ROMA – La battaglia dentro la maggioranza sul ddl Zan va avanti senza esclusione di colpi. A finire sotto il fuoco incrociato di Pd e M5S è la proposta di mediazione arrivata da Italia viva. Gli emendamenti presentati dai renziani “suonano come un tentativo di affossare la legge”, attaccano i pentastellati. “E’ solo un favore alle destre sulla pelle delle persone”, punta il dito il capogruppo alla Camera Davide Crippa. I Dem sin da subito si sono detti scettici: “Sono irricevibili, cambiano la legge ed escludono delle persone che meritano di essere tutelate. Andiamo in Aula – ribadisce il senatore Pd Franco Mirabelli – lì ognuno si prenderà le proprie responsabilità. I numeri sulla carta ci sono, chi ha votato la legge alla Camera la voti anche al Senato”.
Ai nastri di partenza, in realtà, il pallottoliere sembrerebbe dare ragione a chi sostiene la legge. Si partirebbe dai 75 voti del M5S, i 38 Pd, i 17 di Iv e gli 8 delle Autonomie, ai quali andrebbe poi sommata una parte consistente del gruppo Misto, composto oggi da 46 senatori, e forse qualche voce fuori dal coro di FI (come successo a Montecitorio). Sul provvedimento, però, peseranno – così prevede il regolamento di palazzo Madama – circa 30 voti a scrutinio segreto ed è per questo che, con numeri traballanti, il traguardo è a rischio.
Lo dice chiaro Davide Faraone: “Il ddl Zan così com’è difficilmente diventerà legge dello Stato”, pronostica il capogruppo di Iv al Senato. “Se modificato come indicato da Scalfarotto e dallo stesso Zan nel testo presentato alla Camera il 4 luglio 2018, sì”, ribadisce invitando a mettere da parte “le rivoluzioni ‘muscoli e like'”. La pensa così anche Matteo Renzi. “Noi non abbiamo problemi ad approvare lo Zan – dice ai suoi – abbiamo concorso a modificarlo e lo abbiamo votato alla Camera. Il punto però è: perché dire no alla legge Scalfarotto, che potrebbe avere il sì dei più, per partito preso, per piantare una bandierina e fare un dispetto a me?”. Con i voti segreti, i franchi tiratori dentro il Pd “che si stanno preparando per cucinare Letta” e il M5S “che non tiene per definizione” – è il ragionamento dell’ex premier – la partita è tosta, “si balla su 10 voti” e “se si va sotto la responsabilità è di Letta e a pagare sarà chi aspetta la legge”. Non la pensa così, evidentemente, il Pd. “Emendare la legge ora significa affossarla. E dire che poi Draghi dovrebbe mettere la fiducia, è un insulto all’intelligenza politica. Cari amici di Italia Viva – si spende Matteo Ricci, coordinatore dei sindaci dem – ritirate gli emendamenti, non fate un favore alle destre e approvate una legge di civiltà, come è stato con le unioni civili”.

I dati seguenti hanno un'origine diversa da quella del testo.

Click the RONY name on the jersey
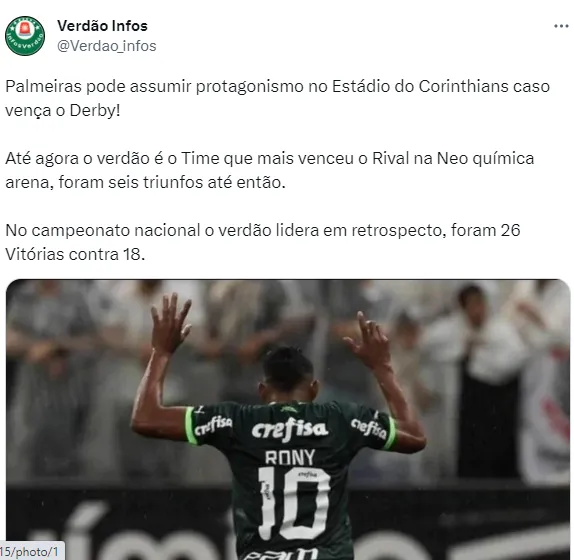This screenshot has width=574, height=560. click(290, 458)
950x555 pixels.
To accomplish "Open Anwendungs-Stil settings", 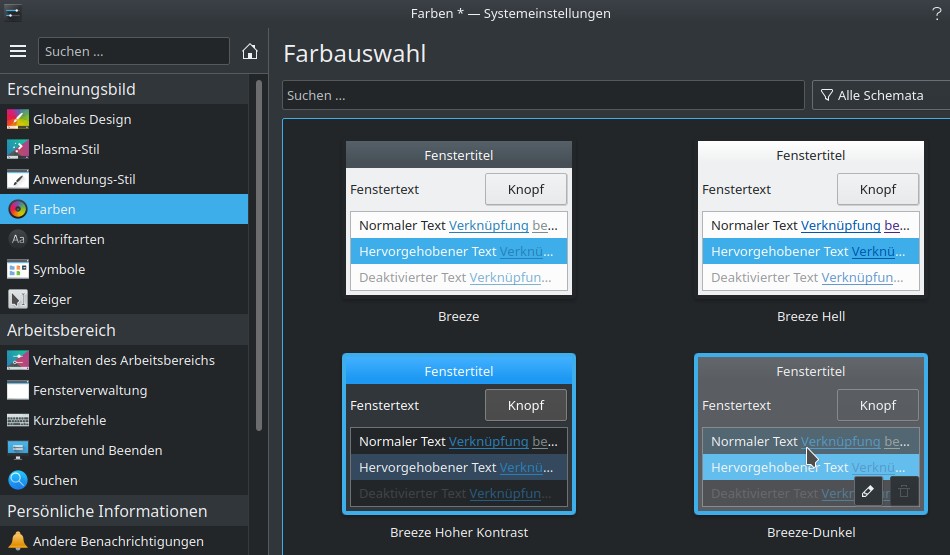I will coord(84,179).
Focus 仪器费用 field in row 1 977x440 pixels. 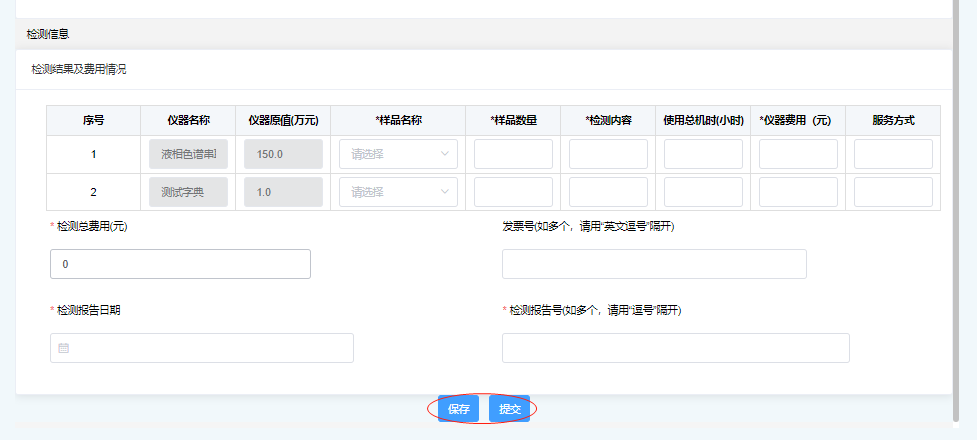tap(798, 154)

Con Iv si schiera FI. “Basta con la falsa narrazione secondo la quale chi vuole modifiche al ddl Zan, per giungere a una norma realmente condivisa e non solo di una parte, vorrebbe affossare l’approvazione di una legge contro l’omofobia – tuona Licia Ronzulli – non sarà certamente la ricerca del dialogo, bensì un ottuso oltranzismo, a rischiare di far concludere questa legislatura senza alcuna legge”. La proposta di mediazione avanzata da Iv, tuttavia, potrebbe non bastare. A dirlo è Andrea Ostellari, presidente della commissione Giustizia e relatore del provvedimento, a lungo accusato da Pd e Iv di ostruzionismo: “Quello che chiede la Lega è un po’ diverso”, ammette il senatore del Carroccio. A lui toccherà, entro martedì, provare a trovare una ipotesi di lavoro condivisa. Poi, a prescindere dal risultato che il tavolo di maggioranza riuscirà a portare a casa, l’aula del Senato voterà per calendarizzare il testo il prossimo 13 luglio. “E’ un voto palese, quindi Pd, M5S, Iv e Leu reggeranno – pronostica radio palazzo Madama – poi sarà battaglia”. E i bookmaker parlano già di ‘bella morte’.